⟨

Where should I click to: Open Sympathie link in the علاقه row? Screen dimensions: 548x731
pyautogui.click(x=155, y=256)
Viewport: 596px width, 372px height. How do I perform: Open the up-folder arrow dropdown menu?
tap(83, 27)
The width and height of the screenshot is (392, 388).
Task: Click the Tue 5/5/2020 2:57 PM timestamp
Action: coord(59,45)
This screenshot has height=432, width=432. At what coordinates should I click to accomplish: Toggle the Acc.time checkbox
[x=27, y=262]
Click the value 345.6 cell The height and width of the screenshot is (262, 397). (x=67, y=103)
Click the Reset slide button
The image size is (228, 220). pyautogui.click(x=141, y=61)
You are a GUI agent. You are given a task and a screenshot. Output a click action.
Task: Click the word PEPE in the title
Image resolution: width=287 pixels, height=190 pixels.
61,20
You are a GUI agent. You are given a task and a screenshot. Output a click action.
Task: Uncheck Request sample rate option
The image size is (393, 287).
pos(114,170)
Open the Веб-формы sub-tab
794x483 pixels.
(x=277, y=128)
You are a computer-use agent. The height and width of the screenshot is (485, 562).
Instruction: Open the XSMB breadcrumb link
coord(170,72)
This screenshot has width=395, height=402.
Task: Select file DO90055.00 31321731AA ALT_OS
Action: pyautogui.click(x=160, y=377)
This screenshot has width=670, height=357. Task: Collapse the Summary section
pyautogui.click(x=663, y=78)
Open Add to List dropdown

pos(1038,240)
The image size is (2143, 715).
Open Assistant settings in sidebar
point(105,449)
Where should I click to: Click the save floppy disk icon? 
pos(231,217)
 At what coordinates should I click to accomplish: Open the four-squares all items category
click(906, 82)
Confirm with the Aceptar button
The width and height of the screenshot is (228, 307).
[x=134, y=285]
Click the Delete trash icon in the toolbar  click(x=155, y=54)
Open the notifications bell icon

⟩

> _Activity_:
All of the entries should be repeated word for word.

> _Expected output_:
Where should I click to: Open Sympathie link in the علاقه row? Screen dimensions: 548x731
pyautogui.click(x=155, y=256)
Viewport: 596px width, 372px height. How do I perform: Open the up-folder arrow dropdown menu?
tap(83, 27)
The width and height of the screenshot is (392, 388).
Task: Click the Tue 5/5/2020 2:57 PM timestamp
Action: coord(59,45)
This screenshot has height=432, width=432. At what coordinates should I click to accomplish: Toggle the Acc.time checkbox
[x=27, y=262]
Click the value 345.6 cell The height and width of the screenshot is (262, 397). (x=67, y=103)
Click the Reset slide button
The image size is (228, 220). pyautogui.click(x=141, y=61)
You are a GUI agent. You are given a task and a screenshot. Output a click action.
Task: Click the word PEPE in the title
Image resolution: width=287 pixels, height=190 pixels.
61,20
You are a GUI agent. You are given a task and a screenshot. Output a click action.
Task: Uncheck Request sample rate option
The image size is (393, 287).
pos(114,170)
Open the Веб-формы sub-tab
794x483 pixels.
(x=277, y=128)
You are a computer-use agent. The height and width of the screenshot is (485, 562).
Instruction: Open the XSMB breadcrumb link
coord(170,72)
This screenshot has width=395, height=402.
Task: Select file DO90055.00 31321731AA ALT_OS
Action: pyautogui.click(x=160, y=377)
This screenshot has width=670, height=357. Task: Collapse the Summary section
pyautogui.click(x=663, y=78)
Open Add to List dropdown

pos(1038,240)
The image size is (2143, 715).
Open Assistant settings in sidebar
point(105,449)
Where should I click to: Click the save floppy disk icon? 
pos(231,217)
 At what coordinates should I click to accomplish: Open the four-squares all items category
click(906, 82)
Confirm with the Aceptar button
The width and height of the screenshot is (228, 307).
[x=134, y=285]
Click the Delete trash icon in the toolbar  click(x=155, y=54)
Open the notifications bell icon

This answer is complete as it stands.